### Source
----
GLOBAL MARKETS: European Stocks Edge Up On Upbeat Corporate News

--Stocks push up on strong corporate news
--Corporate news helps to offset soft manufacturing data
--Fed Bernanke's remarks and ECB's latest LTRO assessed


LONDON (Dow Jones)---European stock markets pushed a little higher Thursday, supported by strong corporate earnings from some of the region's leading blue-chip companies, which helped to overshadow softness in euro zone and U.K. manufacturing data.

At 0933 GMT, the benchmark Stoxx Europe 600 index was up 0.4% at 265.26. London's FTSE 100 index was 0.5% higher at 5902.74, Paris's CAC 40 index rose 0.2% to 3459.49 and Frankfurt's DAX was up 0.4% at 6885.83.

It was corporate news that helped markets to climb higher. Deal news was the highlight with shares of Cable & Wireless Worldwide soared 18% on reports that India's Tata Communications may make a bid for the U.K. group. Elsewhere, shares in Swiss-listed staffing company Adecco rose 4.2% after it said full-year sales rose 10% last year and net profit increased by around 22.7%. U.K. listed hedge fund Man Group shares rose 8.8% after it said funds under management had increased slightly in the first two months of 2012 and it had seen an improvement in investor sentiment since the end of last year.

Meanwhile, advertising giant WPP rose 3.7%, after it said it was cautiously optimistic for another strong performance this year as it reported a sharp rise in annual profit, driven by strong growth in emerging markets and corporate investment in brands. Kazakhstan's biggest copper producer Kazakhmys' shares gained 1.6% after it reported a 1.4% rise in its full-year adjusted earnings and said its growth projects are proceeding well.

The upbeat corporate picture helped to offset weakness in euro-zone manufacturing data. The Markit purchasing managers index for the manufacturing sector rose to 49.0 in February from 48.8 in January, unchanged from a preliminary estimate. A figure of less than 50 indicates a contraction in activity.

In the U.K., the manufacturing PMI dipped to 51.2 in February from 52.0 in January, just below the 52.0 that the market was anticipating. But the headline index remains above the break-even 50 level, so the report offers hope that the U.K. can avoid a technical recession after the economy shrank 0.2% in fourth quarter of 2011, said ING Bank, but it added "it is going to be a bumpy ride."
----
### Supplied information

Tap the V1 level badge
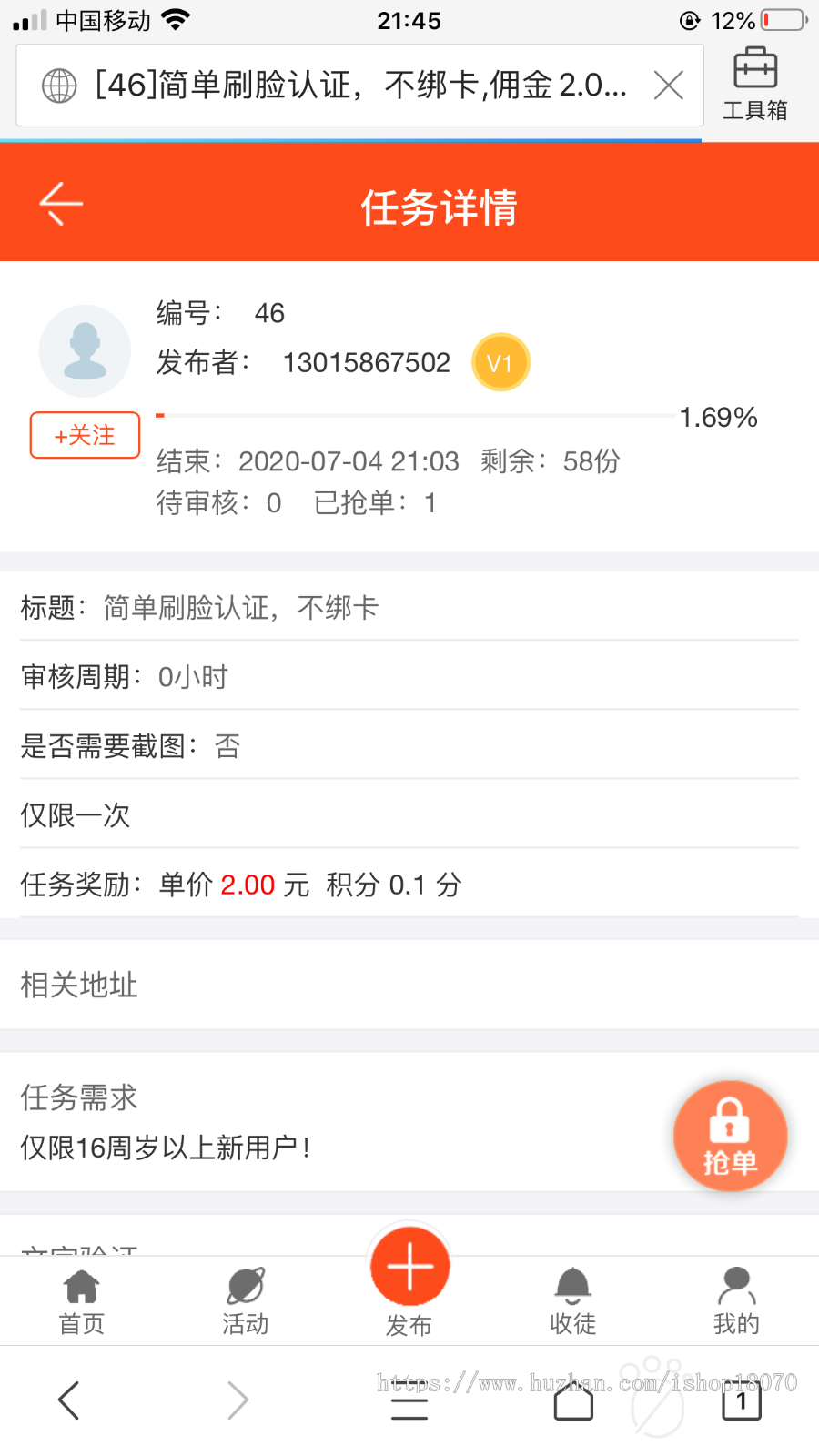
----
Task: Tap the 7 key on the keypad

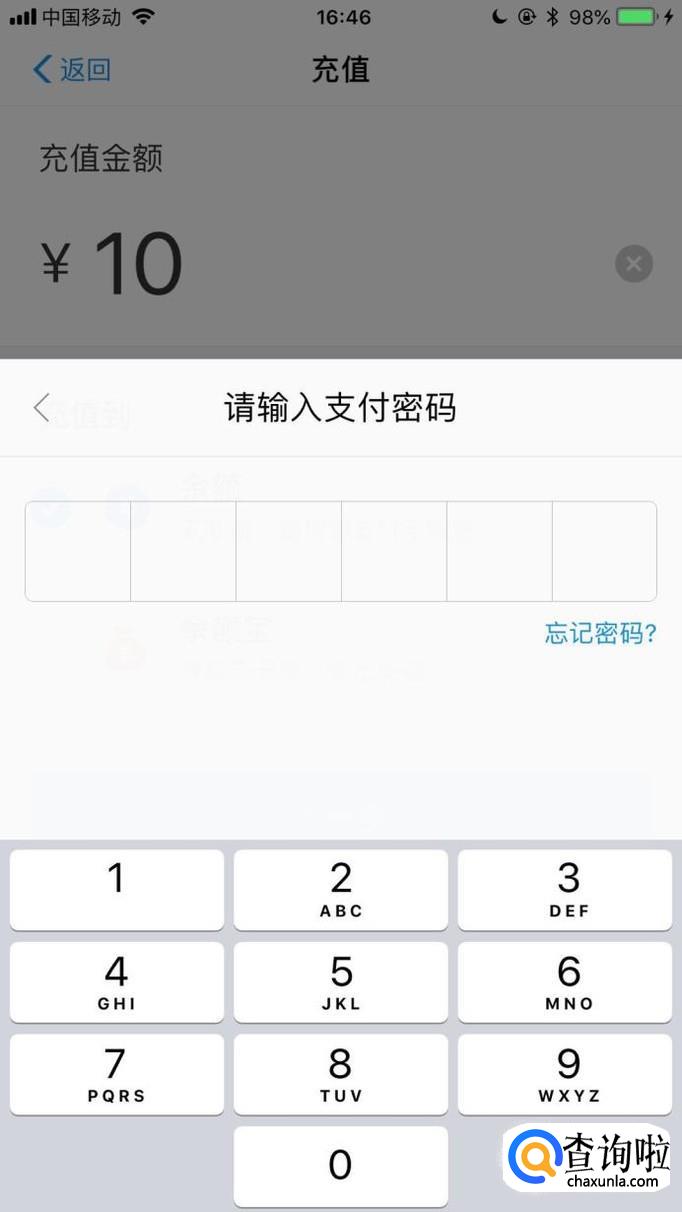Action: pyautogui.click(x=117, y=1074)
----
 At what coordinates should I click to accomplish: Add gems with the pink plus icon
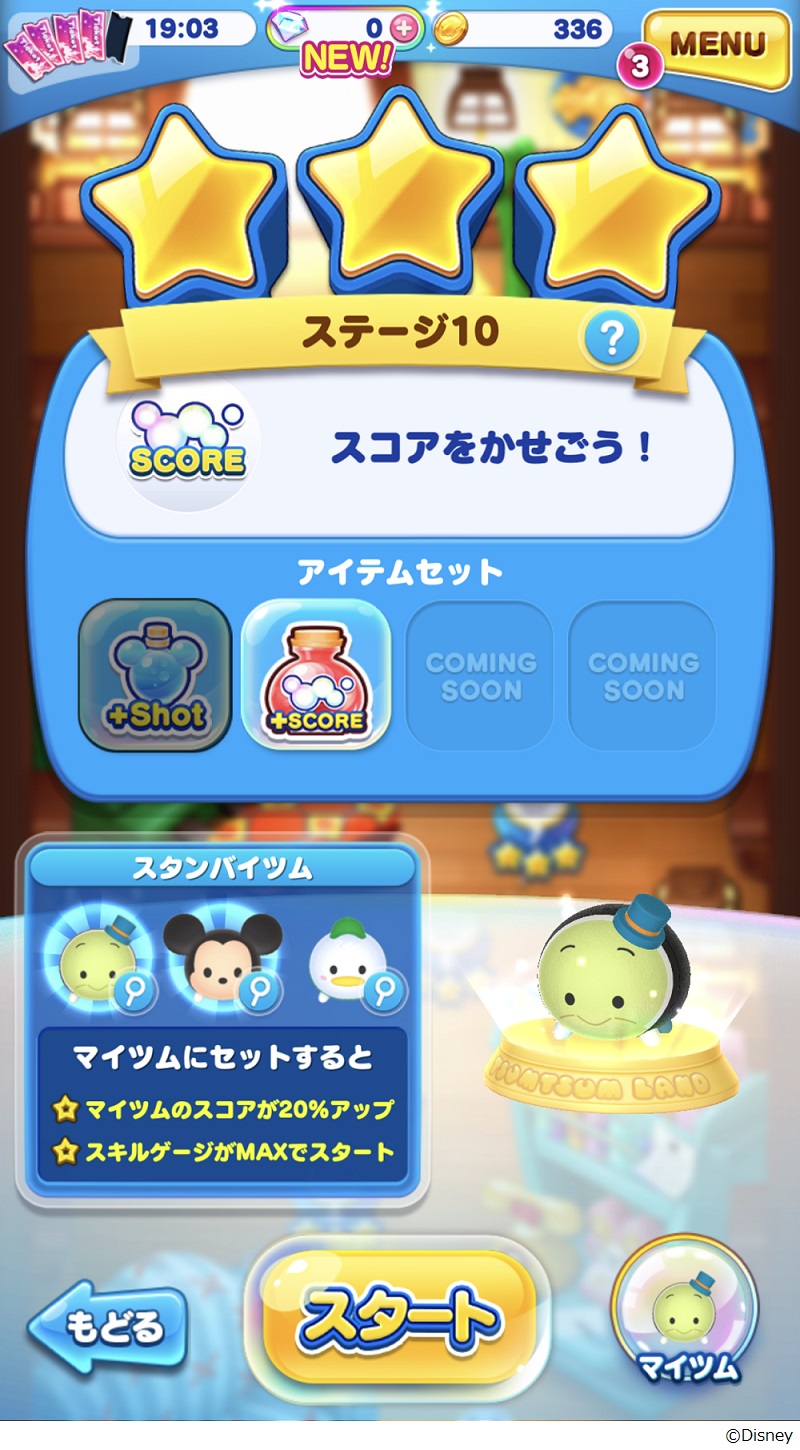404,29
----
### Work required
In the European stock market report, by what percentage did shares of Cable & Wireless Worldwide rise?

### Response below
18%